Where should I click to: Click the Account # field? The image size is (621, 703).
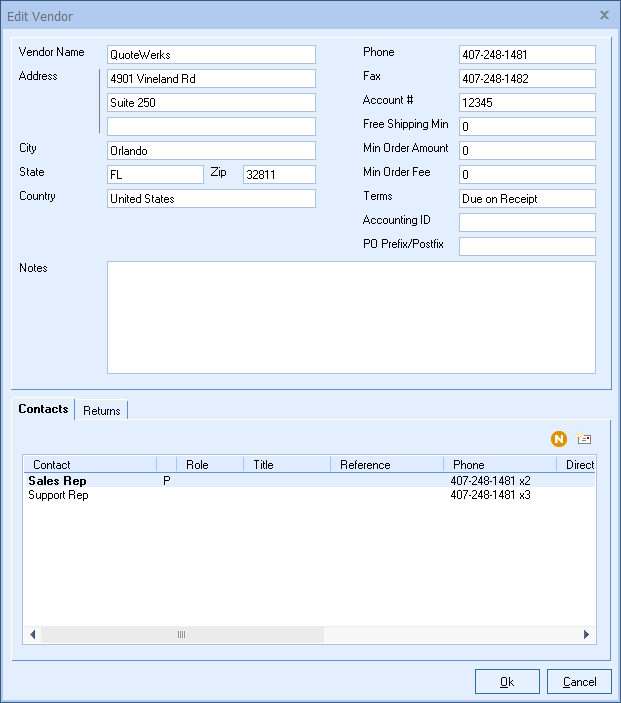[527, 103]
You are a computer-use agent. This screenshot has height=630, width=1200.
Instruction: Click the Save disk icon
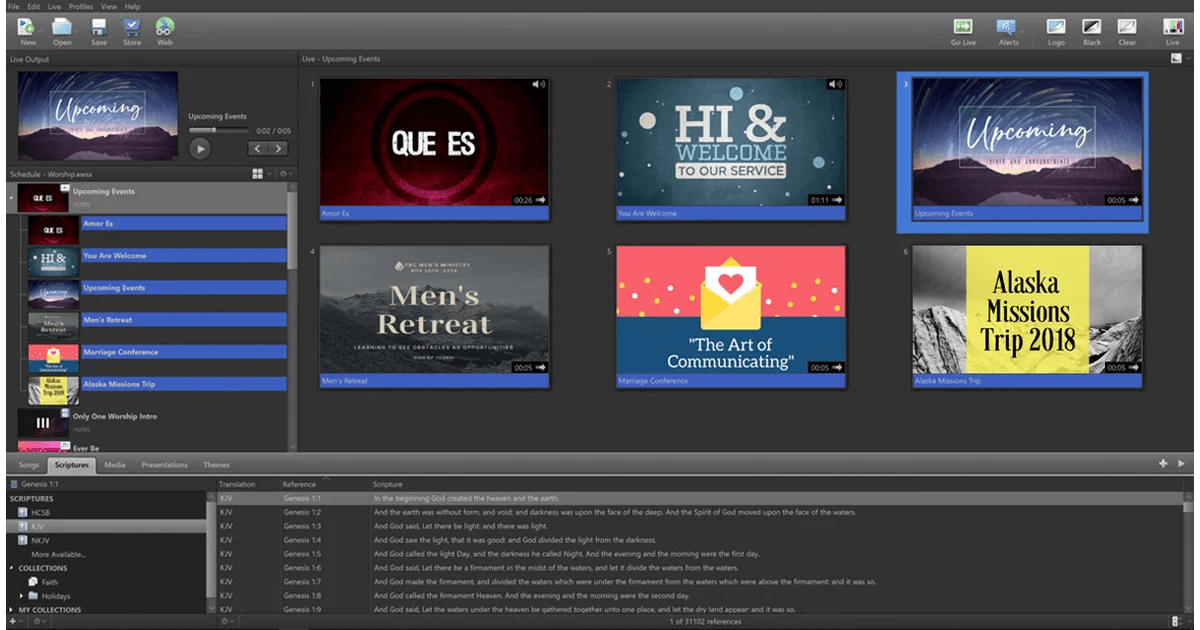(x=99, y=27)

- - - - - - -

## WHAT THE TASK ASKS
Begin the copy at the line containing "You are a computer-use" and end it at the final line of the material above, reproducing each line exactly and omitting pictures.

## EXERCISE SOLUTION
You are a computer-use agent. This screenshot has height=630, width=1200.
Instruction: Click the Save disk icon
(x=99, y=27)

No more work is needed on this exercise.